PROBLEM TO WORK ON:
Line by line, copy the records below exactly.

##### DATA UNDER STUDY #####

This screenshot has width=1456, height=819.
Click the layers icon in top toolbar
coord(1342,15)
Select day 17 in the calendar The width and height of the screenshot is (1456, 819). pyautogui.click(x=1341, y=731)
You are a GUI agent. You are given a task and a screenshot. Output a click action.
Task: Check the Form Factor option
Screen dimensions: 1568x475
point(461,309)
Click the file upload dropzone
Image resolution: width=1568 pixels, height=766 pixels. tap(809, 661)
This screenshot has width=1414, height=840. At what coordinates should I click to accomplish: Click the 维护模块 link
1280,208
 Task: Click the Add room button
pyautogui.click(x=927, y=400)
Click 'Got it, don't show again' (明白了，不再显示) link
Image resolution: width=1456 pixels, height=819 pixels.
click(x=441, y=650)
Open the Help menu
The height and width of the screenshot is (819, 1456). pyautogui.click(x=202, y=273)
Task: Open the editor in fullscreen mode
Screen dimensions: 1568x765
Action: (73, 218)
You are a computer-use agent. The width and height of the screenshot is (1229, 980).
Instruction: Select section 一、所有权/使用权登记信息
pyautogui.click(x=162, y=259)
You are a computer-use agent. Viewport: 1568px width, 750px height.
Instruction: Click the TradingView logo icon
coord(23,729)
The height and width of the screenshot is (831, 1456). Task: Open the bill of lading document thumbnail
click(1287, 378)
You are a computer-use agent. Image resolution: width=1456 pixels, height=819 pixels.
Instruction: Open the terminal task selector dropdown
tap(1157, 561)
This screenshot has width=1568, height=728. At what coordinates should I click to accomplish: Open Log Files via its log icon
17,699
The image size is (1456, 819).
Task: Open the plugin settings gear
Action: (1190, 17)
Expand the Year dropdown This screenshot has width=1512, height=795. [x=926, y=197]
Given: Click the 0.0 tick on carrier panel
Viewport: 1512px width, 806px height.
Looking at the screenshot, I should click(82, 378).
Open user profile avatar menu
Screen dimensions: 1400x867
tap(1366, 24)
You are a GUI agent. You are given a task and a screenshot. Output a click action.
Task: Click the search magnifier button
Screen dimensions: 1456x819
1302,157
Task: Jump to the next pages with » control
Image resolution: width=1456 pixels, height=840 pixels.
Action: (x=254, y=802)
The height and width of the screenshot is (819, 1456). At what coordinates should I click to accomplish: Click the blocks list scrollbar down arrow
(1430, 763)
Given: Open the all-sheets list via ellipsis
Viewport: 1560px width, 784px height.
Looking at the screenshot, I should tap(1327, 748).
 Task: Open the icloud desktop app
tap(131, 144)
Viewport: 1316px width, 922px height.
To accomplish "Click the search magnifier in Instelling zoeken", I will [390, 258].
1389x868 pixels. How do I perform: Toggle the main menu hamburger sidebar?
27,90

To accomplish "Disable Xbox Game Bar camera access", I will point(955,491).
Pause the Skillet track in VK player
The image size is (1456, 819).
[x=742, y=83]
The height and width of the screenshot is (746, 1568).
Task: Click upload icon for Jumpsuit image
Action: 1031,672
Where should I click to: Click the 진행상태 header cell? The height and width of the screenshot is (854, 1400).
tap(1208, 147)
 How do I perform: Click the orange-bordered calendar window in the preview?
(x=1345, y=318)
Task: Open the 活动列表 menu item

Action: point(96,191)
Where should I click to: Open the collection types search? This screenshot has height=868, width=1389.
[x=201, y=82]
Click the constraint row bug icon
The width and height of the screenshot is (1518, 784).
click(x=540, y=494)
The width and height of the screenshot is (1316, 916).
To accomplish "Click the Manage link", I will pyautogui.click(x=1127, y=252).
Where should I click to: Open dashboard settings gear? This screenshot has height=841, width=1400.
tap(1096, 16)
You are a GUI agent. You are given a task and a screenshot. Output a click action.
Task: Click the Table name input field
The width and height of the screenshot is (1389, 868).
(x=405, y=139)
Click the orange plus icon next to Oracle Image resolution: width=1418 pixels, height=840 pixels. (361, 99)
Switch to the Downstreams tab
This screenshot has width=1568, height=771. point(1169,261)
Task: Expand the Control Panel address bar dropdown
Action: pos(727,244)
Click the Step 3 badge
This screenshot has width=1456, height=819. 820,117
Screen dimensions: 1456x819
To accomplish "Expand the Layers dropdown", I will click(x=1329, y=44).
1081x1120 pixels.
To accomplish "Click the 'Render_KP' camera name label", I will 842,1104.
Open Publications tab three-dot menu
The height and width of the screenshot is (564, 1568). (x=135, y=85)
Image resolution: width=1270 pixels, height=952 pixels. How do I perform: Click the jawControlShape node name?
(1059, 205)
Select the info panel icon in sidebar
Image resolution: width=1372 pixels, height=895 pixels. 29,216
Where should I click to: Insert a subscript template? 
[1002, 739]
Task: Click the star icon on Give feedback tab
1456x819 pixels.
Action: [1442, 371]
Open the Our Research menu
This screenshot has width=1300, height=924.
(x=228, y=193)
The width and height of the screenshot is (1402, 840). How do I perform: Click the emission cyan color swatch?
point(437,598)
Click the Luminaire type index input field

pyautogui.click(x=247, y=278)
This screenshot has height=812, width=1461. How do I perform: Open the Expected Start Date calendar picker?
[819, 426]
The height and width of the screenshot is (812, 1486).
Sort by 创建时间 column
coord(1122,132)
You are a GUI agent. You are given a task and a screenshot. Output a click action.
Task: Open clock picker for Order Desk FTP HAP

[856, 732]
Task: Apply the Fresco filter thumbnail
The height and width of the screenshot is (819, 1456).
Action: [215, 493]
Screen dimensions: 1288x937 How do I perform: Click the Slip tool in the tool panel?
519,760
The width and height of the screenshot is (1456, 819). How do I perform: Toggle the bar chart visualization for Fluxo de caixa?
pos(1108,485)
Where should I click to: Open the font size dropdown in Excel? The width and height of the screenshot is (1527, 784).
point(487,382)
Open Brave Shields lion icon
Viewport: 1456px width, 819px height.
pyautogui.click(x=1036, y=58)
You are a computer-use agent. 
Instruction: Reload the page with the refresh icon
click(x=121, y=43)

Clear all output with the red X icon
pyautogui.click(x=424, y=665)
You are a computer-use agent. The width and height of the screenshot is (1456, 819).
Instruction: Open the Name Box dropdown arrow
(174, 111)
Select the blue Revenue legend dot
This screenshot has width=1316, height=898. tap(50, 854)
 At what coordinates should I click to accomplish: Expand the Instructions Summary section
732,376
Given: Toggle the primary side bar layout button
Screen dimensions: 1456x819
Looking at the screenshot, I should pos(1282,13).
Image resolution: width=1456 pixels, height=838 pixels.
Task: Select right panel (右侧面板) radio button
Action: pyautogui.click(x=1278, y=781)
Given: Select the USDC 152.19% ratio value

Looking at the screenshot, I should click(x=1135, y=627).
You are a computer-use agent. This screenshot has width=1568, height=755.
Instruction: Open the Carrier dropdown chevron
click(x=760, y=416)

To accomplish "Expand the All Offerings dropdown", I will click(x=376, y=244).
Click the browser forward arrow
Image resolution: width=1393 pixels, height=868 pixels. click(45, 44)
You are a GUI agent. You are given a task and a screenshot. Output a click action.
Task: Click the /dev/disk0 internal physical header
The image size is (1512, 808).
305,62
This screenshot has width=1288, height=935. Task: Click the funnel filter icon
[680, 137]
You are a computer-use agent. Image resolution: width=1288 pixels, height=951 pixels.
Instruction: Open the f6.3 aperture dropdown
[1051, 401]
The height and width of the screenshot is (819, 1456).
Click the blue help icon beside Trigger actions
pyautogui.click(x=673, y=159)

#####

SOLVED EXERCISE:
This screenshot has width=1456, height=819.
Click the layers icon in top toolbar
coord(1342,15)
Select day 17 in the calendar The width and height of the screenshot is (1456, 819). pyautogui.click(x=1341, y=731)
You are a GUI agent. You are given a task and a screenshot. Output a click action.
Task: Check the Form Factor option
Screen dimensions: 1568x475
point(461,309)
Click the file upload dropzone
Image resolution: width=1568 pixels, height=766 pixels. tap(809, 661)
This screenshot has width=1414, height=840. At what coordinates should I click to accomplish: Click the 维护模块 link
1280,208
 Task: Click the Add room button
pyautogui.click(x=927, y=400)
Click 'Got it, don't show again' (明白了，不再显示) link
Image resolution: width=1456 pixels, height=819 pixels.
click(x=441, y=650)
Open the Help menu
The height and width of the screenshot is (819, 1456). pyautogui.click(x=202, y=273)
Task: Open the editor in fullscreen mode
Screen dimensions: 1568x765
Action: (73, 218)
You are a computer-use agent. The width and height of the screenshot is (1229, 980).
Instruction: Select section 一、所有权/使用权登记信息
pyautogui.click(x=162, y=259)
You are a computer-use agent. Viewport: 1568px width, 750px height.
Instruction: Click the TradingView logo icon
coord(23,729)
The height and width of the screenshot is (831, 1456). Task: Open the bill of lading document thumbnail
click(1287, 378)
You are a computer-use agent. Image resolution: width=1456 pixels, height=819 pixels.
Instruction: Open the terminal task selector dropdown
tap(1157, 561)
This screenshot has width=1568, height=728. At what coordinates should I click to accomplish: Open Log Files via its log icon
17,699
The image size is (1456, 819).
Task: Open the plugin settings gear
Action: (1190, 17)
Expand the Year dropdown This screenshot has width=1512, height=795. [x=926, y=197]
Given: Click the 0.0 tick on carrier panel
Viewport: 1512px width, 806px height.
Looking at the screenshot, I should click(82, 378).
Open user profile avatar menu
Screen dimensions: 1400x867
tap(1366, 24)
You are a GUI agent. You are given a task and a screenshot. Output a click action.
Task: Click the search magnifier button
Screen dimensions: 1456x819
1302,157
Task: Jump to the next pages with » control
Image resolution: width=1456 pixels, height=840 pixels.
Action: (x=254, y=802)
The height and width of the screenshot is (819, 1456). At what coordinates should I click to accomplish: Click the blocks list scrollbar down arrow
(1430, 763)
Given: Open the all-sheets list via ellipsis
Viewport: 1560px width, 784px height.
Looking at the screenshot, I should tap(1327, 748).
 Task: Open the icloud desktop app
tap(131, 144)
Viewport: 1316px width, 922px height.
To accomplish "Click the search magnifier in Instelling zoeken", I will [390, 258].
1389x868 pixels. How do I perform: Toggle the main menu hamburger sidebar?
27,90

To accomplish "Disable Xbox Game Bar camera access", I will point(955,491).
Pause the Skillet track in VK player
The image size is (1456, 819).
[x=742, y=83]
The height and width of the screenshot is (746, 1568).
Task: Click upload icon for Jumpsuit image
Action: 1031,672
Where should I click to: Click the 진행상태 header cell? The height and width of the screenshot is (854, 1400).
tap(1208, 147)
 How do I perform: Click the orange-bordered calendar window in the preview?
(x=1345, y=318)
Task: Open the 活动列表 menu item

Action: point(96,191)
Where should I click to: Open the collection types search? This screenshot has height=868, width=1389.
[x=201, y=82]
Click the constraint row bug icon
The width and height of the screenshot is (1518, 784).
click(x=540, y=494)
The width and height of the screenshot is (1316, 916).
To accomplish "Click the Manage link", I will pyautogui.click(x=1127, y=252).
Where should I click to: Open dashboard settings gear? This screenshot has height=841, width=1400.
tap(1096, 16)
You are a GUI agent. You are given a task and a screenshot. Output a click action.
Task: Click the Table name input field
The width and height of the screenshot is (1389, 868).
(x=405, y=139)
Click the orange plus icon next to Oracle Image resolution: width=1418 pixels, height=840 pixels. (361, 99)
Switch to the Downstreams tab
This screenshot has width=1568, height=771. point(1169,261)
Task: Expand the Control Panel address bar dropdown
Action: pos(727,244)
Click the Step 3 badge
This screenshot has width=1456, height=819. 820,117
Screen dimensions: 1456x819
To accomplish "Expand the Layers dropdown", I will click(x=1329, y=44).
1081x1120 pixels.
To accomplish "Click the 'Render_KP' camera name label", I will 842,1104.
Open Publications tab three-dot menu
The height and width of the screenshot is (564, 1568). (x=135, y=85)
Image resolution: width=1270 pixels, height=952 pixels. How do I perform: Click the jawControlShape node name?
(1059, 205)
Select the info panel icon in sidebar
Image resolution: width=1372 pixels, height=895 pixels. 29,216
Where should I click to: Insert a subscript template? 
[1002, 739]
Task: Click the star icon on Give feedback tab
1456x819 pixels.
Action: [1442, 371]
Open the Our Research menu
This screenshot has width=1300, height=924.
(x=228, y=193)
The width and height of the screenshot is (1402, 840). How do I perform: Click the emission cyan color swatch?
point(437,598)
Click the Luminaire type index input field

pyautogui.click(x=247, y=278)
This screenshot has height=812, width=1461. How do I perform: Open the Expected Start Date calendar picker?
[819, 426]
The height and width of the screenshot is (812, 1486).
Sort by 创建时间 column
coord(1122,132)
You are a GUI agent. You are given a task and a screenshot. Output a click action.
Task: Open clock picker for Order Desk FTP HAP

[856, 732]
Task: Apply the Fresco filter thumbnail
The height and width of the screenshot is (819, 1456).
Action: [215, 493]
Screen dimensions: 1288x937 How do I perform: Click the Slip tool in the tool panel?
519,760
The width and height of the screenshot is (1456, 819). How do I perform: Toggle the bar chart visualization for Fluxo de caixa?
pos(1108,485)
Where should I click to: Open the font size dropdown in Excel? The width and height of the screenshot is (1527, 784).
point(487,382)
Open Brave Shields lion icon
Viewport: 1456px width, 819px height.
pyautogui.click(x=1036, y=58)
You are a computer-use agent. 
Instruction: Reload the page with the refresh icon
click(x=121, y=43)

Clear all output with the red X icon
pyautogui.click(x=424, y=665)
You are a computer-use agent. The width and height of the screenshot is (1456, 819).
Instruction: Open the Name Box dropdown arrow
(174, 111)
Select the blue Revenue legend dot
This screenshot has width=1316, height=898. tap(50, 854)
 At what coordinates should I click to accomplish: Expand the Instructions Summary section
732,376
Given: Toggle the primary side bar layout button
Screen dimensions: 1456x819
Looking at the screenshot, I should pos(1282,13).
Image resolution: width=1456 pixels, height=838 pixels.
Task: Select right panel (右侧面板) radio button
Action: pyautogui.click(x=1278, y=781)
Given: Select the USDC 152.19% ratio value

Looking at the screenshot, I should click(x=1135, y=627).
You are a computer-use agent. This screenshot has width=1568, height=755.
Instruction: Open the Carrier dropdown chevron
click(x=760, y=416)

To accomplish "Expand the All Offerings dropdown", I will click(x=376, y=244).
Click the browser forward arrow
Image resolution: width=1393 pixels, height=868 pixels. click(45, 44)
You are a GUI agent. You are given a task and a screenshot. Output a click action.
Task: Click the /dev/disk0 internal physical header
The image size is (1512, 808).
305,62
This screenshot has width=1288, height=935. Task: Click the funnel filter icon
[680, 137]
You are a computer-use agent. Image resolution: width=1288 pixels, height=951 pixels.
Instruction: Open the f6.3 aperture dropdown
[1051, 401]
The height and width of the screenshot is (819, 1456).
Click the blue help icon beside Trigger actions
pyautogui.click(x=673, y=159)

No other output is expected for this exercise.